Some people just dont express things well she is prbably just one of those people. I wouldnt let that affect you.

Post # 9
Member
4887 posts
Honey bee
  • Wedding: May 2012

I can totally relate!  When Fiance called his mom to tell her the news of our engagement, the woman sobbed hysterically.  Not out of happiness either.  It was a totally inappropriate, unwelcome reaction.  It’s not like I’m a bad person (and we have a home together, I have a great job and awesome family, there’s really no worries here)!!  Totally put a damper on the happy time, especially for my poor fiance.  People react in weird ways. Easier said than done, but try not to let it affect you too much.

Post # 10
Member
40 posts
Newbee
  • Wedding: June 2011

I’ve had a similar experience with FI’s father (his mother has passed).  He’s pretty indifferent about the whole thing except it HAD to be Catholic.  Other than that, he hasn’t really gotten involved & hasn’t been too excited it seems like.  It doesn’t bother me too much, but it bothers Fiance some.

Post # 12
Member
7416 posts
Busy Beekeeper
  • Wedding: November 1999

I don’t see the big deal. If she says she’s happy take it at that. Honestly, maybe its because in her mind, you guyes aren’t engaged yet “officially”, I mean wait until after  he actually proposes. Then if she’s still standoffish, let it ride. As long as she doesn’t try to butt into your relationship, I don’t see the issue.

Post # 13
Member
4755 posts
Honey bee
  • Wedding: May 2012

It’s annoying when people expect reactions. God, I hate that I’ve been accused time and time again that I’m not happy for the couple. Yes I’m glad, good for you! I’m just not the “OMGOMGOMG, I’m sooo happy” jumping up and down kind of girl. So becasue I don’t squeal and scream I’m not happy? Please…. perhaps his mother is the same way. She’s genueinly happy she just didn’t show it the way you expected. I don’t see anything wrong with that.

Post # 14
Member
7416 posts
Busy Beekeeper
  • Wedding: November 1999

@vmec: ITA. I’m not the overly expressive type when it comes to certain news either. I know you want me to do cartwheels, but umm no.

Post # 16
Member
85 posts
Worker bee
  • Wedding: October 2011

I’m in the same boat.. Future Mother-In-Law is very outgoing and will tell you exactly how she feels about just about anything, except our wedding.  She originally told fiance that she didn’t want to meddle or push us into anything so if we needed any help planning to just ask her. Ok awesome…well not so much.

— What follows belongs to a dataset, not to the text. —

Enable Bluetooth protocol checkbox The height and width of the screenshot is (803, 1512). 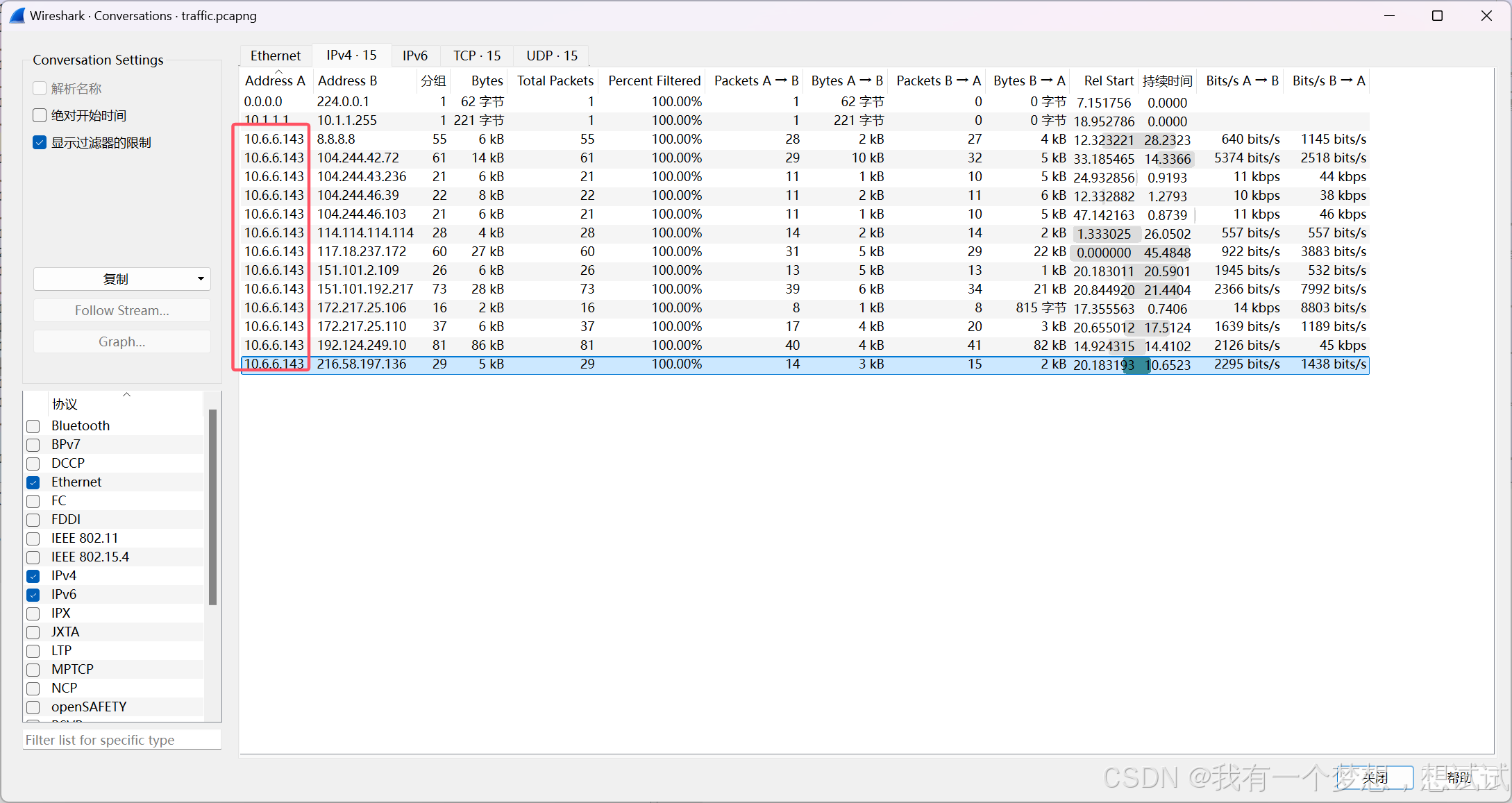33,426
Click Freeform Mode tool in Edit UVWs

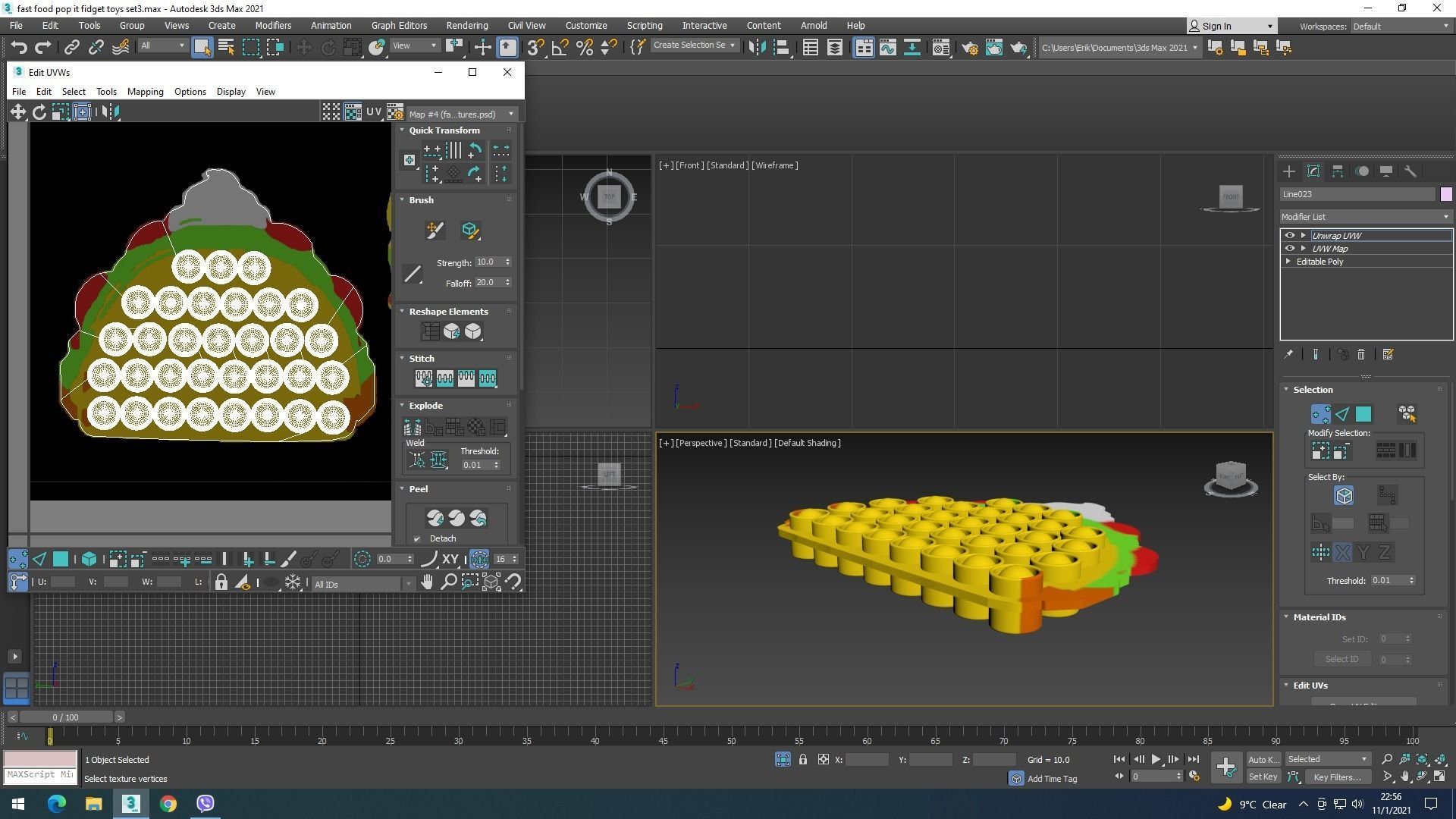click(x=82, y=112)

When we do ask her opinion she doesn’t give much at all.  A few things really bother me though one being that her and Future Father-In-Law are not getting a hotel room for our wedding because she doesn’t drink and will just drive back home (45mins).  To us it’s not that she doesn’t drink that she can drive home it’s that it’s going to be a long day, she’ll be talking everyones ear off all day, all the photos, and it’s just tiring! 

Also they also have said we are giving you X amount of dollars for a gift if you want it now to pay for flowers, honeymoon, or just use it as a gift that’s fine.  They haven’t mentioned a rehersal dinner, we have casually brought it up but gotten no response. 

But the thing that really gets me is that she never ever wears makeup (has rosecea) and her hair is seriously from the 1980’s I’m talkikng short, middle part, with the side feathered bangs on each side.  She doesn’t go to the same hairdresser, or even on a regular basis, but yet she flat out refuses to pay for hair and makeup for the wedding day.  It’s only $120 total and she is fully capable of paying for it.  So now I’m in the position to say okay you can look like whatever or play the okay im getting your hair and makeup done as a parent gift . 

She has two sons and this will be her oldest getting married so I can’t compare it (her actions) to another wedding or anything.